C'est exactement le lieu où surgit la figure de Hans Küng (1928-2021). Théologien suisse formé à Rome puis à Paris, ordonné prêtre, professeur d'ecclésiologie à Tübingen dès la fin des années 1950, il fut l'un des plus jeunes experts — periti — convoqués au concile, et l'un de ceux qui en portaient les espérances réformatrices avec le plus de vigueur. Küng incarne une trajectoire singulière : non pas celle d'un dissident venu du dehors, mais celle d'un homme du dedans, nourri de la tradition la plus ancienne, qui prétend précisément réformer l'Église au nom de ses propres sources. C'est ce qui fait de lui une pierre d'achoppement plutôt qu'un simple contestataire : son défi n'est pas de moderniser l'Église contre l'Évangile, mais de confronter l'institution à l'Évangile qu'elle dit servir.
Ce chapitre se propose de suivre cette confrontation à travers ses étapes décisives : l'ecclésiologie du peuple de Dieu qu'il déploie dans le sillage immédiat du concile ; la mise en cause radicale de l'infaillibilité pontificale qui lui vaudra la rupture avec Rome ; la christologie « d'en bas » par laquelle il tente de rendre la foi à nouveau pensable ; les grandes synthèses historiques de sa maturité ; enfin l'élargissement à l'éthique mondiale et au dialogue interreligieux. On verra que, par-delà les condamnations, l'œuvre de Küng pose à la réforme catholique une question que ce livre fait sienne : une institution peut-elle être jugée, et réformée, au nom de ce dont elle se réclame ?
I. Le peuple de Dieu contre l'Église-pyramide
L'ecclésiologie de Küng se construit dans les années qui encadrent immédiatement le concile, autour de deux ouvrages majeurs : Structures de l'Église (1962) et L'Église (1967). Le point de départ en est une intuition simple mais lourde de conséquences : avant d'être une institution hiérarchique, l'Église est le peuple de Dieu, communauté des croyants convoqués par l'appel évangélique. Cette formule, que Küng reprend à saint Paul et que Lumen Gentium placera avant le chapitre sur la hiérarchie, inverse l'ordre traditionnel de la pensée catholique post-tridentine, qui partait du sommet — le pape, les évêques, le clergé — pour redescendre vers les fidèles, conçus comme destinataires passifs de la grâce sacramentelle.

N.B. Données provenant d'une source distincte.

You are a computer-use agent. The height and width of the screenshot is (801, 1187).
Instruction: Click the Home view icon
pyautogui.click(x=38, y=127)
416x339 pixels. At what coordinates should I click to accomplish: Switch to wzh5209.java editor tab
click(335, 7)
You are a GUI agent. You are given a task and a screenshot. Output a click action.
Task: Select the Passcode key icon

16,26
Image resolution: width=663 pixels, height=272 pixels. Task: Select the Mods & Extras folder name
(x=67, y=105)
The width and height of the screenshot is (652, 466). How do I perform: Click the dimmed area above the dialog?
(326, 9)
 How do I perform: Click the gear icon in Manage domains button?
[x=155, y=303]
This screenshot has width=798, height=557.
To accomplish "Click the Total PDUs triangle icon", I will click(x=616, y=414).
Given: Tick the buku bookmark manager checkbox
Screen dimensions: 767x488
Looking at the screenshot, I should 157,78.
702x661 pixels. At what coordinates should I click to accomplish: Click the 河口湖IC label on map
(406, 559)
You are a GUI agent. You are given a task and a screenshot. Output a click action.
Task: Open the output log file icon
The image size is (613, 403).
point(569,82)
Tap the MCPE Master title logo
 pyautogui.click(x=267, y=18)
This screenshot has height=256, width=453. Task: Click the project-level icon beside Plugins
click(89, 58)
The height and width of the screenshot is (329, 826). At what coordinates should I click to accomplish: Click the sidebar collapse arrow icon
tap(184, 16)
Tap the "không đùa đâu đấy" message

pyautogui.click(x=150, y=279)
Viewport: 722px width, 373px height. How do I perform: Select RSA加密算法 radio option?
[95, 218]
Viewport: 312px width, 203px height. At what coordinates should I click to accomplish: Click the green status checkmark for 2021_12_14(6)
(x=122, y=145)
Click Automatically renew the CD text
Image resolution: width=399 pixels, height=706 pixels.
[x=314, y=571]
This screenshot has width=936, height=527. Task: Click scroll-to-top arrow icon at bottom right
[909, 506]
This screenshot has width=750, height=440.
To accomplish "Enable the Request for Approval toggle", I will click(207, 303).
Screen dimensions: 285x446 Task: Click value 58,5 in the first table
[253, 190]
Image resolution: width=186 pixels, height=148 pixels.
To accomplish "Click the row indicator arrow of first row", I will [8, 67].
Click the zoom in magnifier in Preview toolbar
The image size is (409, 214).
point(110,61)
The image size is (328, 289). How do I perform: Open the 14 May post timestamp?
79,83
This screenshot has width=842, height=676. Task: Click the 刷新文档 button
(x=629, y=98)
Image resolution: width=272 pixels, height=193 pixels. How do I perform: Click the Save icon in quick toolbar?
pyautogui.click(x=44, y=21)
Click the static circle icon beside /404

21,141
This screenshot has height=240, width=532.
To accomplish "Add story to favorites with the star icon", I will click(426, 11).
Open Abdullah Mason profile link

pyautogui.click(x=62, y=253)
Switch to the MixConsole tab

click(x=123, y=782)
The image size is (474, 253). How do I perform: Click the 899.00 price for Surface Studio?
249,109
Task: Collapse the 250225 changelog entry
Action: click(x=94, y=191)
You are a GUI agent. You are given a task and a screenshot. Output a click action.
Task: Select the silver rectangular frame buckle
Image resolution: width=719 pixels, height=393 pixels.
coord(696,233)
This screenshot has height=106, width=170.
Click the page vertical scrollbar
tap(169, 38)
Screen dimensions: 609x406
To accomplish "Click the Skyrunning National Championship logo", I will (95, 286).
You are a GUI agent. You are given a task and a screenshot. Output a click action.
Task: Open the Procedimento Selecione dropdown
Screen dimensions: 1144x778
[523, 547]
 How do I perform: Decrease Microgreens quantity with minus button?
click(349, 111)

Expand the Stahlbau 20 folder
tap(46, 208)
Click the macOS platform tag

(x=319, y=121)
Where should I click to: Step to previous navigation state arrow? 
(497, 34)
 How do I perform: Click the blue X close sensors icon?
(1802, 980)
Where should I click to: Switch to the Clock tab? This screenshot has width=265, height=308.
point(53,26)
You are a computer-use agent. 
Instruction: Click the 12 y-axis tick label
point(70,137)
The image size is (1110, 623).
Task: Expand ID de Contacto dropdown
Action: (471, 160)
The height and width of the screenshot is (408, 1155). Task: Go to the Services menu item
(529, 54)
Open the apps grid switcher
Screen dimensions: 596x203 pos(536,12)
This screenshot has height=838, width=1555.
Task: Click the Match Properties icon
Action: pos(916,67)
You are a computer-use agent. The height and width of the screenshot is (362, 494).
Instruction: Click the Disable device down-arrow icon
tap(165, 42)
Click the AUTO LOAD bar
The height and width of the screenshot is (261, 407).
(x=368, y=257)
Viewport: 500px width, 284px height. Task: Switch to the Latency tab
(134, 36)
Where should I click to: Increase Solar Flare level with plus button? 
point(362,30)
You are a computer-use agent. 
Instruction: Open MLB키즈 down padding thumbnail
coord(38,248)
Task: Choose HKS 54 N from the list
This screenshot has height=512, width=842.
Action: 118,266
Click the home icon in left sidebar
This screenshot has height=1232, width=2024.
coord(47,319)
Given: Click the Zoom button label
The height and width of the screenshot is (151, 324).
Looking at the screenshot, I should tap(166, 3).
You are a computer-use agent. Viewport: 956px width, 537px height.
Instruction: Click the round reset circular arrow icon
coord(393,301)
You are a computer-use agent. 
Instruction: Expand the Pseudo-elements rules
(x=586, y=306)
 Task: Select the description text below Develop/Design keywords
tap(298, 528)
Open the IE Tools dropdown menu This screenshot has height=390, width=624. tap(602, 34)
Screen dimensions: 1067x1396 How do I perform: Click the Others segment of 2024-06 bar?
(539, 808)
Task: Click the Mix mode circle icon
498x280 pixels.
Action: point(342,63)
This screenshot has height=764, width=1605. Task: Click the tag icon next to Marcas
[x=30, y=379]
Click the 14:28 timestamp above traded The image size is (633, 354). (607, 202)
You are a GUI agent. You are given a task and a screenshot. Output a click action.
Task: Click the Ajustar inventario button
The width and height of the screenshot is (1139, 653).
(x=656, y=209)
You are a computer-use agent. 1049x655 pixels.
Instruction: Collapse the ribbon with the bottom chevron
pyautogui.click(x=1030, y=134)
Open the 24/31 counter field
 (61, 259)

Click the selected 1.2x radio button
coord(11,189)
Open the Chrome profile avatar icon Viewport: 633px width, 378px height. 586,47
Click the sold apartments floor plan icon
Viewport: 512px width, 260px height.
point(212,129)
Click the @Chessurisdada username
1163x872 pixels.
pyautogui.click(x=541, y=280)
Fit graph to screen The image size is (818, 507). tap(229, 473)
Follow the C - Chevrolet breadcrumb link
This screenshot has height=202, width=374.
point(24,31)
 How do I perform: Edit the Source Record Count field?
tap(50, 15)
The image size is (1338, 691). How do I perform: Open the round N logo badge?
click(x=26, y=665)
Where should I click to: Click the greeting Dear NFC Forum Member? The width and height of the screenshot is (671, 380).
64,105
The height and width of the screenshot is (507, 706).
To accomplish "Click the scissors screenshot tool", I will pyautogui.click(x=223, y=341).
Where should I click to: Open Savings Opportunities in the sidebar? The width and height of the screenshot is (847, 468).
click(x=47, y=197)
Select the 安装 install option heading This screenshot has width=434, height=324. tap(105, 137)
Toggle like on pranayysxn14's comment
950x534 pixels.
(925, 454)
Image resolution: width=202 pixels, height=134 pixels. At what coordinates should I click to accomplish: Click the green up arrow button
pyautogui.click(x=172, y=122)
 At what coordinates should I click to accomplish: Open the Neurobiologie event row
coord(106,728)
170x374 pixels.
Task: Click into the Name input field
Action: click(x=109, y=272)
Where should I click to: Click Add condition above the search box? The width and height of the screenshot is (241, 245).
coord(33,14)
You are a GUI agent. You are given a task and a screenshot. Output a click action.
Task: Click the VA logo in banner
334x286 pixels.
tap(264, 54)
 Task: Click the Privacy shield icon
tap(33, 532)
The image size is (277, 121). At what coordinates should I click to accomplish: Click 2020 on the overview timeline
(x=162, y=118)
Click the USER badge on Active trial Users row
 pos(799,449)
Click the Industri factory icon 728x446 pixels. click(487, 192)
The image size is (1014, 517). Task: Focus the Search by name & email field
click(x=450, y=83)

En faisant du peuple de Dieu la catégorie première, Küng entend restituer aux baptisés une dignité et une responsabilité que la longue cléricalisation de l'Église avait progressivement effacées. Il développe pour cela la notion de co-responsabilité : tous les membres du corps ecclésial, en vertu de leur baptême et non de leur ordination, participent à la mission de l'Église, à son enseignement comme à son gouvernement. Cette thèse, qui sera popularisée parallèlement par le cardinal Suenens sous le titre La co-responsabilité dans l'Église d'aujourd'hui (1968), n'a rien d'une concession démocratique importée du dehors : Küng la fonde sur l'ecclésiologie paulinienne des charismes, où l'Esprit distribue ses dons à chacun pour l'édification commune, sans que l'autorité institutionnelle puisse prétendre les monopoliser.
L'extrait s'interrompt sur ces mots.